Après la Nouvelle-Zélande, quelles aventures avez-vous vécues ?
Nous avons roulé dans les grands espaces du Nord et avons parcouru l’île la plus au Nord du Japon, l’île de Hokkaidō, la Sibérie, la Mongolie, la Chine, l’Alaska et le Canada. Nous avons plongé dans des lieux sauvages et rencontré des ours et des loups. Lors de ce deuxième projet, Fibie est née.
Comment se sont passés la grossesse, l’accouchement et les premiers mois de vie de vos filles ?
Être parent est une aventure. Dans mon ventre, Nayla se mettait dans une position qui me permettait de rouler – je l’ai fait jusqu’au septième mois – et mon ventre se voyait à peine. Ensuite, pendant les jours de pause, elle changeait de position et mon ventre doublait. C’était comme si elle savait comment m’aider. Les deux naissances ont été naturelles et Fibie est même née dans l’eau. Avant de reprendre notre voyage, nous avons mis en place une communication connectée et intuitive, un moyen qui nous permet de comprendre nos filles et d’identifier leurs besoins sans utiliser la parole. On a aussi adopté l’hygiène naturelle infantile : nous n’utilisions quasiment pas de couches.
Vos filles ont-elles tout de suite apprécié la vie nomade ?
Oui, elles ont appris à s’adapter et s’amuser partout dans le monde. Lorsque Fibie n’avait qu’un an, nous avons traversé le désert de Gobi, un des plus froids au monde. C’était une expérience extraordinaire. Quelques mois après, Nayla n’a pas arrêté de nous demander quand on allait y retourner. Grâce à cette vie nomade, à trois ans, nos filles savaient déjà nager, faire du vélo, skier et patiner toutes seules. Ce sont des petites filles actives (rires).
Éduquer ses enfants en voyage : comment cela se passe-t-il pour vous ?
Les enfants ont tout le nécessaire en eux et doivent seulement être accompagnés. Nous faisons l’école à la tente, mais nous pensons toutefois que l’apprentissage n’est pas délimité dans un temps précis : on ne cesse d’apprendre. Nos filles apprennent la géographie, l’Histoire, les religions et les langues en voyageant car le véritable apprentissage se fait le long du chemin.
Que signifie pour vous être une famille nomade ?

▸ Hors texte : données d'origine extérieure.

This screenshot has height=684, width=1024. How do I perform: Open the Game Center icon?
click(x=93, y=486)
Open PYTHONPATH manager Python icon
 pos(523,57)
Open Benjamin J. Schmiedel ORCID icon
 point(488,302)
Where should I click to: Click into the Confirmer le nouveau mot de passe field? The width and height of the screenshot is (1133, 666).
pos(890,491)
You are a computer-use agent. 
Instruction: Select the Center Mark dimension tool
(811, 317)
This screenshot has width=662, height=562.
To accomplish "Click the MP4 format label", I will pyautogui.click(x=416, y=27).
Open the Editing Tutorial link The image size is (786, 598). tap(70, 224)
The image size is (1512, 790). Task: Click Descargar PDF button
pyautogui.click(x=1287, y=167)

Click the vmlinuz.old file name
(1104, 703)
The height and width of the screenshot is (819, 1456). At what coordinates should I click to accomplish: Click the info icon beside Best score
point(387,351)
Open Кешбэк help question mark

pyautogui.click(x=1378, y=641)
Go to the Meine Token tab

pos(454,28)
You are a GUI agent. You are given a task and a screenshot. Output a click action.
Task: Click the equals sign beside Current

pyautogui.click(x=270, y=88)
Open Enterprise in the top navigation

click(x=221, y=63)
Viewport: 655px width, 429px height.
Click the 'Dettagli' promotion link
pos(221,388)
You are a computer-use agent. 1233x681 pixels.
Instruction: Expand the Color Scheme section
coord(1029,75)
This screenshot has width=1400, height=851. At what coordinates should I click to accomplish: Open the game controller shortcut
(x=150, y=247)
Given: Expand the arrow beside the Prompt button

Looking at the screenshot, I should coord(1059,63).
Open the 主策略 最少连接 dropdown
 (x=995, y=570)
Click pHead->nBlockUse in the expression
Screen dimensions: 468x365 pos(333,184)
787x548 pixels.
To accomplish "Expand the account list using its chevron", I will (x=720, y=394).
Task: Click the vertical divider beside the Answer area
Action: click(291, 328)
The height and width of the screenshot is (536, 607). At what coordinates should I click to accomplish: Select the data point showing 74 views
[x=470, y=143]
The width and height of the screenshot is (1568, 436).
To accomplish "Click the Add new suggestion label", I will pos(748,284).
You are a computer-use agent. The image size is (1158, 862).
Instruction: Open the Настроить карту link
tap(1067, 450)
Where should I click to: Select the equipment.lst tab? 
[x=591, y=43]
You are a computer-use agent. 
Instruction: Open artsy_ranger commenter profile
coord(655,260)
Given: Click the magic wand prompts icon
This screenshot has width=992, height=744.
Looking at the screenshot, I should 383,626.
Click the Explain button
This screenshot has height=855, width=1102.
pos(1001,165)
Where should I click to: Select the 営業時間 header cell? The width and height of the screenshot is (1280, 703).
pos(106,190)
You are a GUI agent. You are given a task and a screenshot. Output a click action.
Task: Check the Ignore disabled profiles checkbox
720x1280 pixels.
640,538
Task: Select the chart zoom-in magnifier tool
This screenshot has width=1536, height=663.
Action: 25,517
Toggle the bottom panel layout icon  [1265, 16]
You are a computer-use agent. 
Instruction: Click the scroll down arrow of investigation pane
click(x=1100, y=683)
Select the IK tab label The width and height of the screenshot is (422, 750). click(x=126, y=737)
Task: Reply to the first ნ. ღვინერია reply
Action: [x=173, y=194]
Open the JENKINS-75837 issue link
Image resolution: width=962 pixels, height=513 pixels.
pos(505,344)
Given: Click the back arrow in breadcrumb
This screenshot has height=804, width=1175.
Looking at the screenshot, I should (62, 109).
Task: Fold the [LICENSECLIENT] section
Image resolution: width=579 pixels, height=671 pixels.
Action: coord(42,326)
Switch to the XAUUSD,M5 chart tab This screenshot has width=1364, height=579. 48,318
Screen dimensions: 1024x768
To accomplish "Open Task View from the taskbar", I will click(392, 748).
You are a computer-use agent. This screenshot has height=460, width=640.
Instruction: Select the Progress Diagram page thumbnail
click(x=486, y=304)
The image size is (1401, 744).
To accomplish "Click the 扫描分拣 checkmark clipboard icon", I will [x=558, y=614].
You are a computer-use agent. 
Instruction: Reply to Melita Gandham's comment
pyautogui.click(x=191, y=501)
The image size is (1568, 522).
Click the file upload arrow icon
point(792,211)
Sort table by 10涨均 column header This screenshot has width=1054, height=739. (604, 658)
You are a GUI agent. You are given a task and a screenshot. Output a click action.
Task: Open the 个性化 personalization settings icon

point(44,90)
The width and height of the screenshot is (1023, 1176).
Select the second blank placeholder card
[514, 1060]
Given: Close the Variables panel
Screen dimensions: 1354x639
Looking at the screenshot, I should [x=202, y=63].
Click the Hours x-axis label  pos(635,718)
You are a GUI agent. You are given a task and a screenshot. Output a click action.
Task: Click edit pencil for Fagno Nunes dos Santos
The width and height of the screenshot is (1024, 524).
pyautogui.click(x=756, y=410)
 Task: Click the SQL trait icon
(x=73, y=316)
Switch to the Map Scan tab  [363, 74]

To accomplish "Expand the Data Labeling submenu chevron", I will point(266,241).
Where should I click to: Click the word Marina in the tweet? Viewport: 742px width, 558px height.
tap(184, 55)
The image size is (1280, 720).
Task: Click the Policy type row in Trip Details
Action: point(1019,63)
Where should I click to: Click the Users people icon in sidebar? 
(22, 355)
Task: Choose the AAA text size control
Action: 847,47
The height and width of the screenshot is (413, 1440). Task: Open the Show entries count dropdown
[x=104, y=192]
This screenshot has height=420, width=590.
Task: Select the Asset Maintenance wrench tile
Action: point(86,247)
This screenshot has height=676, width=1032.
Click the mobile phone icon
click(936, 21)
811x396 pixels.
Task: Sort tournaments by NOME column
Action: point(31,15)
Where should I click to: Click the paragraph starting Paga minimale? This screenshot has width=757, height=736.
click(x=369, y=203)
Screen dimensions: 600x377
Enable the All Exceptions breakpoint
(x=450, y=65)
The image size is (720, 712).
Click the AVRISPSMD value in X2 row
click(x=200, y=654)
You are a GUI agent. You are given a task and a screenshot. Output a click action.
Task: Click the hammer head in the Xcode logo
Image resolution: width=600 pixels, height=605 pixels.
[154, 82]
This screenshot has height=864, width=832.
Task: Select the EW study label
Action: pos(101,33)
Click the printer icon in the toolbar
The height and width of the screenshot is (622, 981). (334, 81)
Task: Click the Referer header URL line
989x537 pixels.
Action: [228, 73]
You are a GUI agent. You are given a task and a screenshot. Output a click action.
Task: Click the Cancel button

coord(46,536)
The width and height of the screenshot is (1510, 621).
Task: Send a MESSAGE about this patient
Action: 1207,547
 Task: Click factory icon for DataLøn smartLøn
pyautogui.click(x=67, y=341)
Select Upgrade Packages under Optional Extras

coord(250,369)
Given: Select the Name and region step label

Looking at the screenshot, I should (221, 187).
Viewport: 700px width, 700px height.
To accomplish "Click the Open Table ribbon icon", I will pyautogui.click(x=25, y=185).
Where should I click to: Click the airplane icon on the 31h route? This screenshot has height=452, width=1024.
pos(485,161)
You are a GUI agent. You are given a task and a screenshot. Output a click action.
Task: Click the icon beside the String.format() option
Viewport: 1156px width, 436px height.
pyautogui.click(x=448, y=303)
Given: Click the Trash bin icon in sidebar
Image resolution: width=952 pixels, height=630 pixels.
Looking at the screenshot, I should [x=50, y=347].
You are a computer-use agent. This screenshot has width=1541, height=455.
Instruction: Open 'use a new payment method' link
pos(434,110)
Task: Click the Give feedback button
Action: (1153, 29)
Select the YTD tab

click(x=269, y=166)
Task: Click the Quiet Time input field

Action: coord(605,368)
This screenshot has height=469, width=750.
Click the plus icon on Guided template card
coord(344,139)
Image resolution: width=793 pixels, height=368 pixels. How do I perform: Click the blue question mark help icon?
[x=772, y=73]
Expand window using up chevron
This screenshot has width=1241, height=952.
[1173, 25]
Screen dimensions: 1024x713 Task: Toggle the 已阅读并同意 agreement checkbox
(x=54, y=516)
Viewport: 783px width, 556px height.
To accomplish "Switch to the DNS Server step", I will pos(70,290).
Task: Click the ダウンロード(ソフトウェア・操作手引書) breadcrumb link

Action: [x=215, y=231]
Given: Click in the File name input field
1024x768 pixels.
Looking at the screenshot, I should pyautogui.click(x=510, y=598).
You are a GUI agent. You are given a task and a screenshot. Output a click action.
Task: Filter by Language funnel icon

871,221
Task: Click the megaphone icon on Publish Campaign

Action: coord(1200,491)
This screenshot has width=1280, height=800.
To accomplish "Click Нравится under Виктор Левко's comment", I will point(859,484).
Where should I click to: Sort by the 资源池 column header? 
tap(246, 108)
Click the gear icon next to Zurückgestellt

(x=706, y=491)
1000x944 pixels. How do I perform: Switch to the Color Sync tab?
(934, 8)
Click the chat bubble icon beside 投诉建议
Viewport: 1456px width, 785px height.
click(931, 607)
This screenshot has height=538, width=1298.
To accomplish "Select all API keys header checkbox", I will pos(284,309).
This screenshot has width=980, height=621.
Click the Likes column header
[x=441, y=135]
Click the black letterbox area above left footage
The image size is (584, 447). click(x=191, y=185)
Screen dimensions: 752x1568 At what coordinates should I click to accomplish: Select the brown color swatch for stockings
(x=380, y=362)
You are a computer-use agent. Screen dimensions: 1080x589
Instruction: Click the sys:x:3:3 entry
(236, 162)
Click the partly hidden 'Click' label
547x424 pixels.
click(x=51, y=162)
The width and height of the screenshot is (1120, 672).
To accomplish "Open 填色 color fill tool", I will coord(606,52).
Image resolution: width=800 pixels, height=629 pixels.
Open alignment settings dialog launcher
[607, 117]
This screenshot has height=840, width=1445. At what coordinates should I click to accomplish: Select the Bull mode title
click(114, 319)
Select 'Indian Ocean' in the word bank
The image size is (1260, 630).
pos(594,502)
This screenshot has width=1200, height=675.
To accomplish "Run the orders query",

Cela signifie se rendre compte que nous avons des racines à l’intérieur de nous qui ne sont pas liées à une terre. Nous transmettons aussi cela au travers de notre nouveau livre Famille nomade à vélo, et lors de nos conférences – nous en faisons plusieurs cette année dans toute la Suisse.
Quels ont été les moments les plus mémorables de vos voyages ?
C’est quand nous avons commencé cette belle vie de famille avec nos filles. Et pour toi, Fibie, quel est le moment que tu n’oublieras jamais ? Quand on a vu les aurores boréales au Canada ?
Fibie : non, c’est quand on a fait du chien de traîneau !
Pensez-vous vous poser quelque part un jour ?
Pour l’instant, nous sommes en équilibre. Si un jour quelqu’un n’arrive plus à s’épanouir dans ce style de vie, on changera quelque chose. En tant que famille nomade, nous créons notre vie au jour le jour, selon les besoins de chacun. C’est difficile de se projeter dans le futur et nous n’en avons pas vraiment besoin : nous ferons les choix nécessaires au moment venu.